▶ [Text to read]
+-------+
People v. Mikula, 357 Ill. 481 (1934)

Oct. 19, 1934 · Illinois Supreme Court · No. 22508
357 Ill. 481

(No. 22508.

The People of the State of Illinois, Defendant in Error, vs. Stanley Mikula, Plaintiff in Error.

Opinion filed October 19, 1934.

*482Thaddeus C. Toudor, for plaintiff in error.

Otto Kerner, Attorney General, Thomas J. Courtney, State’s Attorney, and J. J. Neiger, (Edward E. Wilson, J. Albert Woll, and Henry E. Seyfarth, of counsel,) for the People.

*483Mr. Chief Justice Jones

delivered the opinion of the court:

Stanley Mikula and Joe Lukio were jointly indicted in the criminal court of Cook cóunty for the robbery of Ella Hanson. Mikula waived a jury and was tried by the court. He was found guilty of robbery and sentenced to “the penitentiary of this State at Joliet.” A writ of error was sued out to reverse the judgment.

It is claimed that the judgment is erroneous because it fails to designate the specific place of confinement in accordance with sections 1. and 2 of the Sentence and Parole act, (Cahill’s Stat. 1933, chap, 38, pars. 795 et seq. p. 1089,) which provide that the sentence shall be to “the Illinois State Penitentiary.” Section 1 of the act relates only to definite sentences for the crimes of treason, murder, rape and kidnaping. Obviously it has no application to this case. Sections 2 and 3 provide for indeterminate sentences (except to jail) for all crimes not enumerated in section 1. Section 2 provides that every such sentence “shall be a general sentence of imprisonment.” Section 3 requires that persons • convicted of felony or other crime punishable by imprisonment in the penitentiary (other than minors of certain ages) shall “be sentenced to the penitentiary.” Neither section requires the court to fix a specific place of confinement.

Section 1 of the act in relation to the Illinois State Penitentiary, approved June 30, 1933, (Cahill’s Stat. 1933, par. 113, p. 2138,) provides: “The institutions heretofore known as the Illinois State Penitentiary, at Joliet, the Southern Illinois Penitentiary, at Chester, the Illinois State Reformatory, at Pontiac, and the Illinois Asylum for Insane Criminals, at Chester, are hereby consolidated into a single institution to be known as the Illinois State Penitentiary. The expression ‘penitentiary system’ hereafter used in this act shall be taken to mean the institution resulting from such consolidation.” Section 3 of the same *484act provides: "All commitments which under the law heretofore in force would have been made to the Illinois State Penitentiary, at Joliet, to the Southern Illinois Penitentiary, at Chester, or to the Illinois State Reformatory, at Pontiac, shall hereafter be made to the penitentiary generally, and the Department of Public Welfare shall have full power to assign the committed person to the division of the penitentiary system appropriated to his class.” This statute not only makes no requirement that the judgment shall definitely name the particular penitentiary to which the convicted person shall be committed, but expressly provides that the sentence shall be to the penitentiary, generally. The Department of Public Welfare has the power to determine in which penitentiary he shall be confined.
+-------+
▶ [Data provided]

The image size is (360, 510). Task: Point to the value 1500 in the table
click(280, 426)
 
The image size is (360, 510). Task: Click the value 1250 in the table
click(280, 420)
+-------+
Reproduce word for word the passage of the court opinion above, starting with "(No. 22508." and going on through "for the People.".

(No. 22508.

The People of the State of Illinois, Defendant in Error, vs. Stanley Mikula, Plaintiff in Error.

Opinion filed October 19, 1934.

*482Thaddeus C. Toudor, for plaintiff in error.

Otto Kerner, Attorney General, Thomas J. Courtney, State’s Attorney, and J. J. Neiger, (Edward E. Wilson, J. Albert Woll, and Henry E. Seyfarth, of counsel,) for the People.